- Task requirements
Return all of the records below word for word, keeping every line and its spacing unchanged.

Provided data start

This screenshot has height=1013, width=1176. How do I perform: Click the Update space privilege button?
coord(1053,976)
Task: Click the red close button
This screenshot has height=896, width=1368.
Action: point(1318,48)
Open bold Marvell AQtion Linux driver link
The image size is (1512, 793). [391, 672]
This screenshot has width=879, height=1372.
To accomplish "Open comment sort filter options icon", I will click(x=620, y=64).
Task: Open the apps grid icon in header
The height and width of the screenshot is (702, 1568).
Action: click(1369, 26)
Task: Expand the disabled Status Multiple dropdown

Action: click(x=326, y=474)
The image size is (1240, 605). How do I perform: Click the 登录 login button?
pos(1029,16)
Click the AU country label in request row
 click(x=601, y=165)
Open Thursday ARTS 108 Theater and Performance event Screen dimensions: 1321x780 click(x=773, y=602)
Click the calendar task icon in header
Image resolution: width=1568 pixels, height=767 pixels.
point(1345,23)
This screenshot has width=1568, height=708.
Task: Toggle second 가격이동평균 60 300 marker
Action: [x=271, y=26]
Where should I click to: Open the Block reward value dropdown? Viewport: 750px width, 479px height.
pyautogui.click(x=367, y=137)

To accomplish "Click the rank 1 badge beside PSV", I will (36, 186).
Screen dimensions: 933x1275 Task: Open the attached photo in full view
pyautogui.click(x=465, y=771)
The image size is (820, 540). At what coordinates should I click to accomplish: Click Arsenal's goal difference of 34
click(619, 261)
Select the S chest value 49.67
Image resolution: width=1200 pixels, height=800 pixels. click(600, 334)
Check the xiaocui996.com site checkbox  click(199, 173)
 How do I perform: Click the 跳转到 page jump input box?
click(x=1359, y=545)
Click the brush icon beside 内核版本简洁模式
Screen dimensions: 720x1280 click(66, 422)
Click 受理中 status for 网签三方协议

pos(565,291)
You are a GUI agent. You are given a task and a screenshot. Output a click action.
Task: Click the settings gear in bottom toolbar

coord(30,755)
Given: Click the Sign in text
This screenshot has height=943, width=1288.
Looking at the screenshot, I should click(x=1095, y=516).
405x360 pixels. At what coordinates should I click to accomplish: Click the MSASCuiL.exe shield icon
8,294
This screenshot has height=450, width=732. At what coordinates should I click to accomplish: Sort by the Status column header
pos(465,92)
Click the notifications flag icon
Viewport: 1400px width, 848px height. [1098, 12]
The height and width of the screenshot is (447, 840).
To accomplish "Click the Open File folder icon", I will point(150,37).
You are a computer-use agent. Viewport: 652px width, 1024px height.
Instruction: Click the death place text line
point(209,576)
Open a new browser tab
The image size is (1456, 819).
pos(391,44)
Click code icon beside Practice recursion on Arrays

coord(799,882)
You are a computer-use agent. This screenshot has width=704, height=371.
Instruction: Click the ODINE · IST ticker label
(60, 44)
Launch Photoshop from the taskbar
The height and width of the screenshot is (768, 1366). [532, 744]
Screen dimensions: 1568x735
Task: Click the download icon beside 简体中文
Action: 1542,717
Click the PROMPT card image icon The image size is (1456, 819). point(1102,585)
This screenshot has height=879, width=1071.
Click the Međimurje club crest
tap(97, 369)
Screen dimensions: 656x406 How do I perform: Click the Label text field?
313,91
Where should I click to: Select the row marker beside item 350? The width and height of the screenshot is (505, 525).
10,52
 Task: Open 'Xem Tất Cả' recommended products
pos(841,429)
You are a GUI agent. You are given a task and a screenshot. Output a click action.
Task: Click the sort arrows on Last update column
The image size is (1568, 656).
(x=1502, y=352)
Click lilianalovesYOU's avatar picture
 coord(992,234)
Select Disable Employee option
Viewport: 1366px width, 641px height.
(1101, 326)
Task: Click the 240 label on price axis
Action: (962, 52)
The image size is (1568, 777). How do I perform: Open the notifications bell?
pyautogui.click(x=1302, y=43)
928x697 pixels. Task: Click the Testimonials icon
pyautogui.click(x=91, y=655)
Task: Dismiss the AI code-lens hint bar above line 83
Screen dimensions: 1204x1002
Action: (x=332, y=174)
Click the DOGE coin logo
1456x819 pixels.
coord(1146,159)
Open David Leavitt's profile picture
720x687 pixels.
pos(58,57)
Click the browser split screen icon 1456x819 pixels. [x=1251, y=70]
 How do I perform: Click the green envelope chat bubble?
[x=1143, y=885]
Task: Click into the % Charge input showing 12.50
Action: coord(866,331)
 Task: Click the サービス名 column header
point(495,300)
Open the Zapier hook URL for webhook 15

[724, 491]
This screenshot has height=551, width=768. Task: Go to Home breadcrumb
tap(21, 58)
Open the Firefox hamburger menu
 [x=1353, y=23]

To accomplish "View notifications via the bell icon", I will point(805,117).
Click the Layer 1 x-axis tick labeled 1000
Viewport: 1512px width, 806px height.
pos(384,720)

Provided data end

- Exercise result
This screenshot has height=1013, width=1176. How do I perform: Click the Update space privilege button?
coord(1053,976)
Task: Click the red close button
This screenshot has height=896, width=1368.
Action: point(1318,48)
Open bold Marvell AQtion Linux driver link
The image size is (1512, 793). [391, 672]
This screenshot has width=879, height=1372.
To accomplish "Open comment sort filter options icon", I will click(x=620, y=64).
Task: Open the apps grid icon in header
The height and width of the screenshot is (702, 1568).
Action: click(1369, 26)
Task: Expand the disabled Status Multiple dropdown

Action: click(x=326, y=474)
The image size is (1240, 605). How do I perform: Click the 登录 login button?
pos(1029,16)
Click the AU country label in request row
 click(x=601, y=165)
Open Thursday ARTS 108 Theater and Performance event Screen dimensions: 1321x780 click(x=773, y=602)
Click the calendar task icon in header
Image resolution: width=1568 pixels, height=767 pixels.
point(1345,23)
This screenshot has width=1568, height=708.
Task: Toggle second 가격이동평균 60 300 marker
Action: [x=271, y=26]
Where should I click to: Open the Block reward value dropdown? Viewport: 750px width, 479px height.
pyautogui.click(x=367, y=137)

To accomplish "Click the rank 1 badge beside PSV", I will (36, 186).
Screen dimensions: 933x1275 Task: Open the attached photo in full view
pyautogui.click(x=465, y=771)
The image size is (820, 540). At what coordinates should I click to accomplish: Click Arsenal's goal difference of 34
click(619, 261)
Select the S chest value 49.67
Image resolution: width=1200 pixels, height=800 pixels. click(600, 334)
Check the xiaocui996.com site checkbox  click(199, 173)
 How do I perform: Click the 跳转到 page jump input box?
click(x=1359, y=545)
Click the brush icon beside 内核版本简洁模式
Screen dimensions: 720x1280 click(66, 422)
Click 受理中 status for 网签三方协议

pos(565,291)
You are a GUI agent. You are given a task and a screenshot. Output a click action.
Task: Click the settings gear in bottom toolbar

coord(30,755)
Given: Click the Sign in text
This screenshot has height=943, width=1288.
Looking at the screenshot, I should click(x=1095, y=516).
405x360 pixels. At what coordinates should I click to accomplish: Click the MSASCuiL.exe shield icon
8,294
This screenshot has height=450, width=732. At what coordinates should I click to accomplish: Sort by the Status column header
pos(465,92)
Click the notifications flag icon
Viewport: 1400px width, 848px height. [1098, 12]
The height and width of the screenshot is (447, 840).
To accomplish "Click the Open File folder icon", I will point(150,37).
You are a computer-use agent. Viewport: 652px width, 1024px height.
Instruction: Click the death place text line
point(209,576)
Open a new browser tab
The image size is (1456, 819).
pos(391,44)
Click code icon beside Practice recursion on Arrays

coord(799,882)
You are a computer-use agent. This screenshot has width=704, height=371.
Instruction: Click the ODINE · IST ticker label
(60, 44)
Launch Photoshop from the taskbar
The height and width of the screenshot is (768, 1366). [532, 744]
Screen dimensions: 1568x735
Task: Click the download icon beside 简体中文
Action: 1542,717
Click the PROMPT card image icon The image size is (1456, 819). point(1102,585)
This screenshot has height=879, width=1071.
Click the Međimurje club crest
tap(97, 369)
Screen dimensions: 656x406 How do I perform: Click the Label text field?
313,91
Where should I click to: Select the row marker beside item 350? The width and height of the screenshot is (505, 525).
10,52
 Task: Open 'Xem Tất Cả' recommended products
pos(841,429)
You are a GUI agent. You are given a task and a screenshot. Output a click action.
Task: Click the sort arrows on Last update column
The image size is (1568, 656).
(x=1502, y=352)
Click lilianalovesYOU's avatar picture
 coord(992,234)
Select Disable Employee option
Viewport: 1366px width, 641px height.
(1101, 326)
Task: Click the 240 label on price axis
Action: (962, 52)
The image size is (1568, 777). How do I perform: Open the notifications bell?
pyautogui.click(x=1302, y=43)
928x697 pixels. Task: Click the Testimonials icon
pyautogui.click(x=91, y=655)
Task: Dismiss the AI code-lens hint bar above line 83
Screen dimensions: 1204x1002
Action: (x=332, y=174)
Click the DOGE coin logo
1456x819 pixels.
coord(1146,159)
Open David Leavitt's profile picture
720x687 pixels.
pos(58,57)
Click the browser split screen icon 1456x819 pixels. [x=1251, y=70]
 How do I perform: Click the green envelope chat bubble?
[x=1143, y=885]
Task: Click into the % Charge input showing 12.50
Action: coord(866,331)
 Task: Click the サービス名 column header
point(495,300)
Open the Zapier hook URL for webhook 15

[724, 491]
This screenshot has height=551, width=768. Task: Go to Home breadcrumb
tap(21, 58)
Open the Firefox hamburger menu
 [x=1353, y=23]

To accomplish "View notifications via the bell icon", I will point(805,117).
Click the Layer 1 x-axis tick labeled 1000
Viewport: 1512px width, 806px height.
pos(384,720)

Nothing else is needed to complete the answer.